Tout cela, donc, c'était l'expo Sade. Tout cela, donc, était beau et charmant. Sans doute. Annie Le Brun, commissaire d'exposition, n'est pas n'importe qui. Des textes opportuns - quant à l'histoire personnelle du Marquis ou certaines de ses prises de position conscientes les plus irrémédiablement salutaires : son athéisme farouche, en particulier - s'étaient vu accrocher un peu partout, sur les murs, nous disant quoi penser, insistant, peut-être, sur quoi retenir, pour quoi comprendre. On apprit des choses, certainement. On releva, le moins machinalement possible, des dates, des lieux. On connut, encore, d'authentiques moments d'étrangeté, à la faveur de tel égorgement de Goya (voir ci-dessous), telle introspection physiologique de Bellmer, telles planches ou cires antiques d'anatomie. Puis l'on sortit. Et ça y était. L'on venait de voir cette expo Sade qui nous tentait de longue date. Tout cela avait été beau. Non ? Tout cela avait été bel et bon. Et alors, s'examinant sincèrement, si la chose est possible, l'on était à part soi, une fois de plus, invinciblement, et nécessairement, et fatalement, déçu, frustré et agacé par un tel étalage muséal de beauté et de bonté.

Sadien, visible à l'exposition Attaquer le Soleil.

Non-sadien, non-visible à l'exposition Attaquer le Soleil.
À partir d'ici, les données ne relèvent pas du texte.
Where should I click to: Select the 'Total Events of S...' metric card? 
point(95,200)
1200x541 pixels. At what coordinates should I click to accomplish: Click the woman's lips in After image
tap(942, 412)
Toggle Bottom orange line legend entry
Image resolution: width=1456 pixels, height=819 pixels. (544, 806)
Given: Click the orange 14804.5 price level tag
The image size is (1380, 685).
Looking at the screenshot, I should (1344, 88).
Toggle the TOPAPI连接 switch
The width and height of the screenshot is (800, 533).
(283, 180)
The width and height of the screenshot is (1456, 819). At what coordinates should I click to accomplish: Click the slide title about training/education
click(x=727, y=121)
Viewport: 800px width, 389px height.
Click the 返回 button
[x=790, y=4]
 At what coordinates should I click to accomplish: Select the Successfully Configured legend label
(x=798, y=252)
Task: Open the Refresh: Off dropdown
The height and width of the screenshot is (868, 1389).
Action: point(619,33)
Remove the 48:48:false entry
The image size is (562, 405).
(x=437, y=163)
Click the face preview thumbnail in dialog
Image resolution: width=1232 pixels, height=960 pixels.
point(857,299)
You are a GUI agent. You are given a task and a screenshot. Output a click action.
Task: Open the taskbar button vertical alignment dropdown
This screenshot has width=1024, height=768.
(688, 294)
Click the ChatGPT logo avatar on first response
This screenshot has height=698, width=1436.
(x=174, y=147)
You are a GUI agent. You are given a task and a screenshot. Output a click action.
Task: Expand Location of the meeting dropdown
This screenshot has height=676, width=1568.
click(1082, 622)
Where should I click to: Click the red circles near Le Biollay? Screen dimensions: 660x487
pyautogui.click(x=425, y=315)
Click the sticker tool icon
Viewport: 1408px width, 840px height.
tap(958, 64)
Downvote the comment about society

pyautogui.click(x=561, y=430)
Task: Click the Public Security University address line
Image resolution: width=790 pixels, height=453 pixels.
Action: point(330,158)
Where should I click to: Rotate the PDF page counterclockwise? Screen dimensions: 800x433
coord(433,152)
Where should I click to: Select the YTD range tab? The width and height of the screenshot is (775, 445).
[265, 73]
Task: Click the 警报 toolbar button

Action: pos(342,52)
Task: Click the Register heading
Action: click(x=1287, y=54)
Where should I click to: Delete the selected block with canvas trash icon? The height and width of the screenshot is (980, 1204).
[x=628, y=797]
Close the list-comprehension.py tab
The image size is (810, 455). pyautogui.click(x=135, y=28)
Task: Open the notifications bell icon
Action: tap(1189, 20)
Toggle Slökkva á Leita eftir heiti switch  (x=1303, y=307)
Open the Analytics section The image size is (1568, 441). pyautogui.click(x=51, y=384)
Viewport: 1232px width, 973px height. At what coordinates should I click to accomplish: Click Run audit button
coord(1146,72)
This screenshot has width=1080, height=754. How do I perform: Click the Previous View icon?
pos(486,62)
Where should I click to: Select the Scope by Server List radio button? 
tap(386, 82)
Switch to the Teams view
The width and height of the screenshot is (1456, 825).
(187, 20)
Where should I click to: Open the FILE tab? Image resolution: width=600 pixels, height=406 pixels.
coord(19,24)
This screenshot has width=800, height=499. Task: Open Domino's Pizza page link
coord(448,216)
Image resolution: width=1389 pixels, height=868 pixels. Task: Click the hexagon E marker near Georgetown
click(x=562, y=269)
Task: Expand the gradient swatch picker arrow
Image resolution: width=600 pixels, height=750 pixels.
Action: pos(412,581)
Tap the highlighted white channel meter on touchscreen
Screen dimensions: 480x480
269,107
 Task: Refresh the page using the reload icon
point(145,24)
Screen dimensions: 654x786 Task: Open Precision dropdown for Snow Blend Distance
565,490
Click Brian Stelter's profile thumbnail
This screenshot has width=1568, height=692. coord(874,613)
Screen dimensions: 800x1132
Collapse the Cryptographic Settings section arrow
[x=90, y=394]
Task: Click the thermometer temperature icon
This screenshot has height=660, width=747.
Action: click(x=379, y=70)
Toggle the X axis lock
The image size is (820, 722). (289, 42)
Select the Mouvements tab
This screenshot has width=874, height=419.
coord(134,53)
Nous sommes aigris, la chose est entendue. Nous sommes malheureux. Nous sommes injustes. Car enfin, qu'attendre exactement d'une exposition ambitieuse comme celle-là, ou de n'importe quelle autre ? Sade n'est-il pas un grand maudit de l'histoire, et de la littérature, édité par Pauvert, qui risqua là, dans l'aventure, très récemment, sa liberté ? Sade ne fut-il pas enfermé sous tous les régimes politiques, preuve de son irréconciliable radicalité, etc etc ? L'exposition Attaquer le soleil ne touche-t-elle pas au but, en retraçant le périple existentiel d'une telle détermination scandaleuse faite homme, et chair ?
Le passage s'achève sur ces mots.